A word-for-word copy of the entries is the only acceptable reply.

───── Exercise data

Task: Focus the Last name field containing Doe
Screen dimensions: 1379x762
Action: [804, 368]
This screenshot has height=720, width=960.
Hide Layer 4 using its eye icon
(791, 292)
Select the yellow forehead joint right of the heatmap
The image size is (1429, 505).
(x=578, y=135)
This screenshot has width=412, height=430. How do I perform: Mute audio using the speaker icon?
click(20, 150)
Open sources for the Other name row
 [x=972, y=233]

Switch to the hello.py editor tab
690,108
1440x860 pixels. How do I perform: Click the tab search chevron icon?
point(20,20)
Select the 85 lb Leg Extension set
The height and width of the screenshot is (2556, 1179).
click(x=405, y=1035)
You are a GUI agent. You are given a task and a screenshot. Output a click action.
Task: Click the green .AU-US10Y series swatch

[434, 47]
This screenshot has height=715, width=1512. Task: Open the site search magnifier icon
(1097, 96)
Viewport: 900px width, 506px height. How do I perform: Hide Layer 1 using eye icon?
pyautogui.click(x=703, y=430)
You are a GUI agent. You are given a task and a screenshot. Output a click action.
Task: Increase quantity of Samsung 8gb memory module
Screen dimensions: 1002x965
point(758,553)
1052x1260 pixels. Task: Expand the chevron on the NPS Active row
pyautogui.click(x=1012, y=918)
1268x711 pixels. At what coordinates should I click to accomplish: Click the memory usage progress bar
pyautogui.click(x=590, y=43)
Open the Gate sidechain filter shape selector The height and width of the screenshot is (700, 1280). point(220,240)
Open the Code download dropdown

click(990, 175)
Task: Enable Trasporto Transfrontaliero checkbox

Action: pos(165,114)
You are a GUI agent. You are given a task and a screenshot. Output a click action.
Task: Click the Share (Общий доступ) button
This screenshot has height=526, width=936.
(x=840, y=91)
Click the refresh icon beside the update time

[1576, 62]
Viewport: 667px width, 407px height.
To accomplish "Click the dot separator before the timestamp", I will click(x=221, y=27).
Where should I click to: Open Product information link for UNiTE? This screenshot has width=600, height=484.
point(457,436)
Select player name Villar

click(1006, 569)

──────────

| Your solution |
Task: Focus the Last name field containing Doe
Screen dimensions: 1379x762
Action: [804, 368]
This screenshot has height=720, width=960.
Hide Layer 4 using its eye icon
(791, 292)
Select the yellow forehead joint right of the heatmap
The image size is (1429, 505).
(x=578, y=135)
This screenshot has width=412, height=430. How do I perform: Mute audio using the speaker icon?
click(20, 150)
Open sources for the Other name row
 [x=972, y=233]

Switch to the hello.py editor tab
690,108
1440x860 pixels. How do I perform: Click the tab search chevron icon?
point(20,20)
Select the 85 lb Leg Extension set
The height and width of the screenshot is (2556, 1179).
click(x=405, y=1035)
You are a GUI agent. You are given a task and a screenshot. Output a click action.
Task: Click the green .AU-US10Y series swatch

[434, 47]
This screenshot has height=715, width=1512. Task: Open the site search magnifier icon
(1097, 96)
Viewport: 900px width, 506px height. How do I perform: Hide Layer 1 using eye icon?
pyautogui.click(x=703, y=430)
You are a GUI agent. You are given a task and a screenshot. Output a click action.
Task: Increase quantity of Samsung 8gb memory module
Screen dimensions: 1002x965
point(758,553)
1052x1260 pixels. Task: Expand the chevron on the NPS Active row
pyautogui.click(x=1012, y=918)
1268x711 pixels. At what coordinates should I click to accomplish: Click the memory usage progress bar
pyautogui.click(x=590, y=43)
Open the Gate sidechain filter shape selector The height and width of the screenshot is (700, 1280). point(220,240)
Open the Code download dropdown

click(990, 175)
Task: Enable Trasporto Transfrontaliero checkbox

Action: pos(165,114)
You are a GUI agent. You are given a task and a screenshot. Output a click action.
Task: Click the Share (Общий доступ) button
This screenshot has height=526, width=936.
(x=840, y=91)
Click the refresh icon beside the update time

[1576, 62]
Viewport: 667px width, 407px height.
To accomplish "Click the dot separator before the timestamp", I will click(x=221, y=27).
Where should I click to: Open Product information link for UNiTE? This screenshot has width=600, height=484.
point(457,436)
Select player name Villar

click(1006, 569)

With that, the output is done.